Alhadis commented 2 years ago

Can you elaborate on why linguist can't count only human generated lines in jupyter notebooks?

Linguist either considers a file's contents for analysis, or it doesn't. It doesn't support piecemeal analysis of different file regions; doing so would undoubtedly take a serious toll on GitHub's servers, which are already taxed by Linguist as it is.

Darel13712 commented 2 years ago

Linguist either considers a file's contents for analysis, or it doesn't.

Honestly this doesn't make things clearer or explain why json parsing which can be done with one file read would take a serious toll...

Alhadis commented 2 years ago

Realistically, the impact to performance wouldn't matter if Linguist were tasked with analysing one or two repositories here and there.
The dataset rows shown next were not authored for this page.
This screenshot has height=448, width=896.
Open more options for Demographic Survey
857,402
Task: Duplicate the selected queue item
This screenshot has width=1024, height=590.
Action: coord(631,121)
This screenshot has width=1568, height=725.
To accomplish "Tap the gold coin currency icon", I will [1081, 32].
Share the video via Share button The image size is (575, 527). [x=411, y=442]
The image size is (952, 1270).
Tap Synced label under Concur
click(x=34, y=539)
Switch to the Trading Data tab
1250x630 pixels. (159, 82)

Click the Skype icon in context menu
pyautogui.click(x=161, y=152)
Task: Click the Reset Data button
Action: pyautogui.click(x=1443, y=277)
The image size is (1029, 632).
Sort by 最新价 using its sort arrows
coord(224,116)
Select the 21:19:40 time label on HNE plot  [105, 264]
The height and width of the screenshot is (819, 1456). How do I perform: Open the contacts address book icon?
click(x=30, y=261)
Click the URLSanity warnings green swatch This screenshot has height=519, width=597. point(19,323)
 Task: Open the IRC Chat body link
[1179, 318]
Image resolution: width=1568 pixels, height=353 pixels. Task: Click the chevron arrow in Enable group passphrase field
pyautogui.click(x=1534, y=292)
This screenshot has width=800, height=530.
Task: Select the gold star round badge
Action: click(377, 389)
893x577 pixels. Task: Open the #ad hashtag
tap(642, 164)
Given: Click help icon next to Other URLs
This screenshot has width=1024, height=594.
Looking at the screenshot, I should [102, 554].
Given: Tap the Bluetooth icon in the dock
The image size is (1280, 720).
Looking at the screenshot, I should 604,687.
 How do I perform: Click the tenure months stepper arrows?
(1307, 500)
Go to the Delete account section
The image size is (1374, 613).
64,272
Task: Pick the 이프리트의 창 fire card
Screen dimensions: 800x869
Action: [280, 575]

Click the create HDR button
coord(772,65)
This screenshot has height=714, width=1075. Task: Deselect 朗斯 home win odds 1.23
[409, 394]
But Linguist is responsible for scanning millions of repositories, at every hour of the day, every time somebody pushes a change to their project. Scalability matters big-time here.

Darel13712 commented 2 years ago

But you said that Linguist can consider file contents for analysis, so it's already a thing?

Alhadis commented 2 years ago

Yes, but it only weighs a file's contribution to language usage in terms of bytes. It doesn't stop to process what those bytes might contain (whitespace, comments, generated boilerplate) in order to differentiate from the more "important" segments.